En el mes sexto, el ángel Gabriel fue enviado por Dios a una ciudad de Galilea llamada Nazaret, a una virgen desposada con un hombre llamado José, de la casa de David; el nombre de la virgen era María (Lc 1, 26-27). Vaya joyita de niña, vaya sorpresa para su padre y para mí. A la vez Maria era tan normal, tan discreta, tan sencilla. No llamaba nada la atención. Era una más entre sus amigas y no le gustaba nada que le dijeran lo simpática que era. Le molestaba un poco, aunque no se le notara. Yo lo hablé un día con ella cuando tendría cinco o seis años, y me dijo muy salada: “tienen toda la razón, mamá, es que he salido a mi madre que es un cielo”. Creí que me la comía. Ella sí que era un cielo.
¡Cuántas veces me quedaba viéndola dormir en su cuna respirando suavemente! Habitualmente sonreía, era muy risueña y le gustaba reír a carcajadas cuando había motivo y también cuando le entraba la risa tonta, no pocas veces. Era como todas las niñas de su edad. No había nada raro y menos pedante. No se daba nada de importancia y nunca aparentaba. Con ella, sin querer, bajabas las barreras. Eras como eras: una misma sin tapujos. Nunca tuve que excusarme porque nunca me reprochó nada. Eso sí, le pedí perdón muchas veces, por ejemplo, cuando me podía la impaciencia. María, como todos los niños, aprendió a masticar y al principio se atascaba un poco. Cuando yo le explicaba una y otra vez cómo hacerlo me miraba con sus ojos grandes tratando de entenderlo pero no era muy rápida a veces y yo me desesperaba: “María cariño para cuando lo tragues el pueblo elegido habrá acabado su travesía por el desierto”. Y entonces le daba uno de sus ataques de risa tonta y teníamos que empezar de nuevo.
Me volvía loca ver lo rápida que María se ponía roja.

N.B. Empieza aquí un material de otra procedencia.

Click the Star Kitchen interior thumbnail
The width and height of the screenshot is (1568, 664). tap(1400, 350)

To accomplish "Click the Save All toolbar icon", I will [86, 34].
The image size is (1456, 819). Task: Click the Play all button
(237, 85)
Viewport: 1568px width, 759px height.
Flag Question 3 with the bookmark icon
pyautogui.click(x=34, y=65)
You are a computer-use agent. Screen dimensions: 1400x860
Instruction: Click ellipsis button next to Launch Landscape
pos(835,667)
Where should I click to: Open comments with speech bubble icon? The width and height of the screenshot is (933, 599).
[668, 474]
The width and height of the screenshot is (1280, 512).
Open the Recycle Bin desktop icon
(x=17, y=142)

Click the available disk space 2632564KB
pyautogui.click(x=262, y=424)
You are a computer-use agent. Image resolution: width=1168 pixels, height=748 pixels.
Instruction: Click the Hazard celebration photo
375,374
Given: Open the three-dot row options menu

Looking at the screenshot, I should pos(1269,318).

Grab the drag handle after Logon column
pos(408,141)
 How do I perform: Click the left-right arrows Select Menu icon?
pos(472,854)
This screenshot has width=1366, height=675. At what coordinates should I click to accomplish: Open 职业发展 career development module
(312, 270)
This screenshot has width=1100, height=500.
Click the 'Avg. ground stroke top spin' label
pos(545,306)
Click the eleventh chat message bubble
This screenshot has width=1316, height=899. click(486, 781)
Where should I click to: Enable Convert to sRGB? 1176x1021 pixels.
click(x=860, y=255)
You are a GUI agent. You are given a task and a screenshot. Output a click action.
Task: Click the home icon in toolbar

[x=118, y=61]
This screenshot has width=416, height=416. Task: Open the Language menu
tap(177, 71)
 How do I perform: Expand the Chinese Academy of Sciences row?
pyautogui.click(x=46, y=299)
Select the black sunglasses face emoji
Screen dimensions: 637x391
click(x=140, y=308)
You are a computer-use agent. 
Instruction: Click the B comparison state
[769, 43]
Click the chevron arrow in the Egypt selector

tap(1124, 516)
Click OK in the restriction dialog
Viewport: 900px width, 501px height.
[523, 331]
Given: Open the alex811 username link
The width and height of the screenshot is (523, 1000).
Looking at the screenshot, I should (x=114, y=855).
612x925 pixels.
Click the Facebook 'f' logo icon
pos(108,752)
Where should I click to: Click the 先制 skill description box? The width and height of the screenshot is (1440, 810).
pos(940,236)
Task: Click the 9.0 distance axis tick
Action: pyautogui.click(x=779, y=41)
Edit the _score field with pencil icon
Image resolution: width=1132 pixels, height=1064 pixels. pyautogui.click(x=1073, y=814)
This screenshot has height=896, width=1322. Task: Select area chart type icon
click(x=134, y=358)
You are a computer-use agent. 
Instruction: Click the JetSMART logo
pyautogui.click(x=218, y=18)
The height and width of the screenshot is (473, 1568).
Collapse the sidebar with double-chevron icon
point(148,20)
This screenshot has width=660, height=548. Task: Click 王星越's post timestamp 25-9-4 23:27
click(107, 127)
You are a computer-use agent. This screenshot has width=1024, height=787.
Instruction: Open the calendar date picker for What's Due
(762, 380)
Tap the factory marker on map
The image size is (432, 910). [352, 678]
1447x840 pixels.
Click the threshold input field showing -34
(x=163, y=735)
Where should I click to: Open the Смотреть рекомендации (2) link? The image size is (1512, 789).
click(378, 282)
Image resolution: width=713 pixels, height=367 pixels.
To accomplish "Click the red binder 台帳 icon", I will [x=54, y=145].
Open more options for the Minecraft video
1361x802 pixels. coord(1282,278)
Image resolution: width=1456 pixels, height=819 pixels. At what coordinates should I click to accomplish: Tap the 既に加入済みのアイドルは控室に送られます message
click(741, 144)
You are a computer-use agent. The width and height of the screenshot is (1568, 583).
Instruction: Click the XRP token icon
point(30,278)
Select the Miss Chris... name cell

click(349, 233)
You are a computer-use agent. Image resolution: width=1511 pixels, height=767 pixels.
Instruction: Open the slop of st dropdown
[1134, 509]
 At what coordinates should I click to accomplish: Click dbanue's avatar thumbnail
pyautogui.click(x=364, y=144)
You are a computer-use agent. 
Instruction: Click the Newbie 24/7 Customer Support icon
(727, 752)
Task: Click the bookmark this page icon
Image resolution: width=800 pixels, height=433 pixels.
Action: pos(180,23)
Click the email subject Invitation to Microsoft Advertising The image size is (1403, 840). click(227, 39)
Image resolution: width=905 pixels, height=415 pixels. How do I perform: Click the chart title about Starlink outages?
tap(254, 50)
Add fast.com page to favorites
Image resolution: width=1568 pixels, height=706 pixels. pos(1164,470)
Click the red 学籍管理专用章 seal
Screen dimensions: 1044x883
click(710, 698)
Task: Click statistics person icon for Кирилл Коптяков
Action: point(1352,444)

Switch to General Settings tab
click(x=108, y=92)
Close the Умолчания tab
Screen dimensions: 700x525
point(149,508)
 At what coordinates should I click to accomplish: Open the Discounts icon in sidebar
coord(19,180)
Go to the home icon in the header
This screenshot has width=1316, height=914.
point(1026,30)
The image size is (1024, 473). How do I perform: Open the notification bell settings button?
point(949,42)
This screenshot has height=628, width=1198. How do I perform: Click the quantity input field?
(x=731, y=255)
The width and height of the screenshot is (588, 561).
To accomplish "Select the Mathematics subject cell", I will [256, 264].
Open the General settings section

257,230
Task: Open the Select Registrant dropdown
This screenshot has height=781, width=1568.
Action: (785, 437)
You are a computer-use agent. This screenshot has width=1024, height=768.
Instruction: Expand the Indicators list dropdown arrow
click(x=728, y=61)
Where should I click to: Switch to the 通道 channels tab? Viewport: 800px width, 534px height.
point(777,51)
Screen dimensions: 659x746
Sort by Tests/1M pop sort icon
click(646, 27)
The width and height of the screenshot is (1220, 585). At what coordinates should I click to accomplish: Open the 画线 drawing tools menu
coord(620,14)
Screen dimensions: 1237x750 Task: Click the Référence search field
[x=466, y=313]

Es algo de familia. Le pasaba a mi madre y yo soy toda una experta. Somos tímidas. Pero a María le pasaba sobre todo cuando se producía una situación embarazosa para alguien o una amiga quedaba en evidencia. Entonces vencía su timidez y cambiaba de tema con un ingenio y creatividad que no parecía la misma de siempre. María no era muy habladora, sino más bien una gran escuchadora. Lo pasaba muy bien con sus amigas que eran dicharacheras y que ante María multiplicaban sus talentos. Posiblemente nunca nadie les había escuchado con tanto interés y tantas muestras de entusiasmo por lo que decían.
Mi hija tenía una risa muy fácil. Era sencillísimo hacerla reír. Tenía muchas cosquillas y recuerdo a su padre entusiasmado mientras la hacía reír acariciándole sus pies con una pluma. También le gustaba reírse cuando se equivocaba. A veces se le trababa la lengua, sobre todo cuando había mucha gente delante y entonces se ponía roja y a continuación estallaba de risa provocando un jolgorio a su alrededor. Cuando era pequeña y estaba aprendiendo a hablar era muy divertido ver como confundía algunas palabras. Por ejemplo, durante una temporada, cuando yo le preguntaba si me quería, decía invariablemente: tanto. En lugar de mucho, «tanto» le parecía más. Quizá es que nos había oído decir: «te quiero tanto...». Joaquín, como todos los padres tenía sus dichos, frases y bromas, que repetía con gran frecuencia. María le escuchaba, pero llegó un momento en que empezó a imitarle: ponía su voz e imitaba sus gestos y nos matábamos de la risa, el primero su padre.
María llenaba esta casa con su sola presencia. Cuando se fue a Belén al principio me enfadé con Dios porque me la robaba. Me duró un segundo porque ella me leyó el corazón y me dijo: «mamá, Jesús nos necesita ahora para hacer que muchas familias sean tan felices como somos nosotros. Dime que no me vas a dejar sola». Y me dio el mejor abrazo del mundo mientras me secaba las lágrimas con su túnica azul. Era como si el cielo me acariciara las mejillas y la alegría volvió a mi corazón. Cuando me asaltaba la nostalgia me bastaba pensar que María estaría repartiendo cielo por todo el mundo para llenarme de alegría y dejar que ella secara mis lágrimas, aunque estuviera muy lejos físicamente.